A expansão da produção de 1,1% nesse período nos diz pouco ou quase nada sobre
o padrão de vida. Para analisar determinado padrão de vida, um indicador mais
aconselhável é o PIB per capita, aquele que divide o nível da produção total
pelo número de indivíduos. Por meio desse indicador, veremos que, embora a
China seja a segunda maior economia do mundo, ela se torna apenas a 75ª
economia mais rica (16 mil dólares por pessoa), enquanto os EUA, por sua vez,
ocupam a 12ª posição (56 mil dólares per capita) – por curiosidade, o Brasil é
o 84° mais rico do mundo, com 14 mil dólares por habitante (utilizei o PIB per
capita em paridade de poder de compra a preços reais). Como se vê, a conversa
de que a China ultrapassará os EUA é muito discutível dependendo do indicador
utilizado.
Caso o
interesse seja o de avaliar o quadro econômico, devemos considerar não somente
a taxa de crescimento do PIB, como também os preços domésticos, a taxa de
inflação. Por meio dessa taxa, temos uma visão a respeito do custo de vida, se
este está crescendo ou decrescendo, e em qual velocidade. É salutar considerar,
além da inflação, as contas externas, usando, por exemplo, a conta corrente do
balanço de pagamentos, e as contas fiscais, sendo o resultado nominal do
governo um bom indicador para essa tarefa. A conta corrente mostra a diferença
de bens e serviços exportados com os importados e o recebimento ou o pagamento
de renda proveniente do exterior (remessa de lucros é incluída nessa rubrica).

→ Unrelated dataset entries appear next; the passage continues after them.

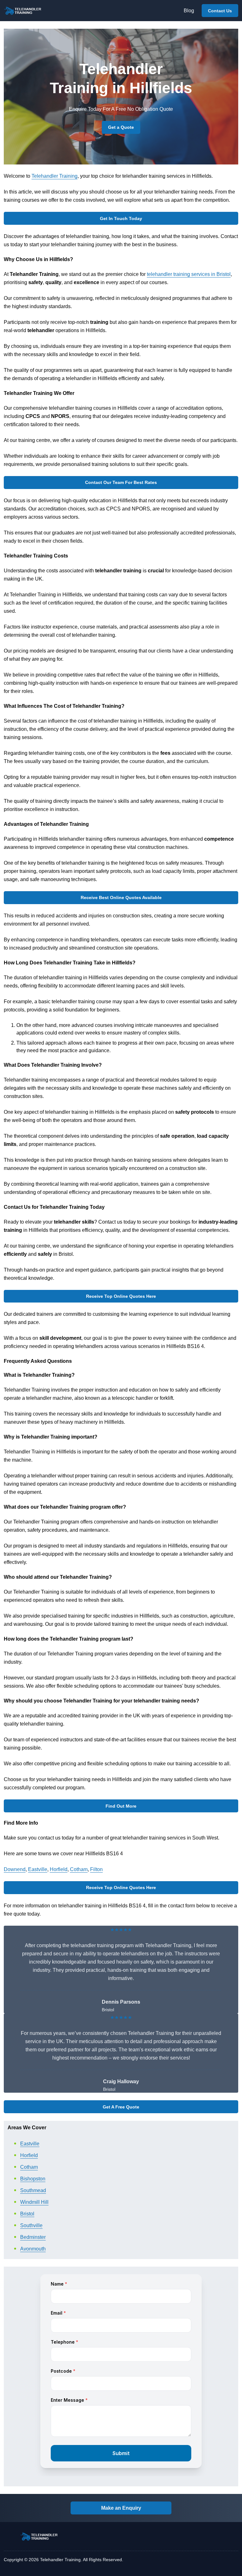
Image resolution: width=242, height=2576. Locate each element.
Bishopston (32, 2178)
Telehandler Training (55, 176)
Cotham (79, 1869)
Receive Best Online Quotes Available (121, 897)
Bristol (27, 2213)
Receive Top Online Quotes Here (121, 1296)
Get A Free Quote (121, 2106)
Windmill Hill (34, 2202)
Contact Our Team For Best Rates (121, 482)
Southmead (33, 2190)
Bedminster (33, 2237)
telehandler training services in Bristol (189, 274)
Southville (31, 2225)
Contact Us (220, 10)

Uma conta corrente deficitária indica que o país é pouco competitivo em
comparação com as demais nações (estaria importando mais do que exportando).
Evidencia que dependemos do capital externo para financiar o nosso crescimento
(a contrapartida de um déficit na conta corrente é um superávit na conta
capital e/ou queda das reservas internacionais). Pior, pode mostrar um
endividamento crescente em moeda externa - a crise econômica da Argentina deriva, em parte, de sucessivos déficits na conta corrente. Desde 2010, ela tem apresentado apenas déficits, com destaque para os anos de 2017 e 2018, quando estes foram de, respectivamente, -4,9% e -5,3% em proporção com o PIB. A dificuldade de honrar pagamentos em moeda externa não se torna uma surpresa em vista desses dados (reportagem aqui).
No caso
das contas fiscais, o resultado nominal indica a diferença entre o total das
receitas e despesas do governo, incluindo municípios, estados e a União. Nessa
conta entra a despesa primária (gasto com educação, segurança e funcionalismo)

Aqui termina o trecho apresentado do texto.